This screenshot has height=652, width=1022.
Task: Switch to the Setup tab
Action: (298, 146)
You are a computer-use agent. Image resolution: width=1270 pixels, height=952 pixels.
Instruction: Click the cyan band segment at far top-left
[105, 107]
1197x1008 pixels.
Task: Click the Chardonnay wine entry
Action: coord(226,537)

• [Assigned task] Exactly and only the lines from the one containing "You are a computer-use" to the end of the entries above are to be written out.

• [Reply to the exercise]
You are a computer-use agent. Image resolution: width=1270 pixels, height=952 pixels.
Instruction: Click the cyan band segment at far top-left
[105, 107]
1197x1008 pixels.
Task: Click the Chardonnay wine entry
Action: coord(226,537)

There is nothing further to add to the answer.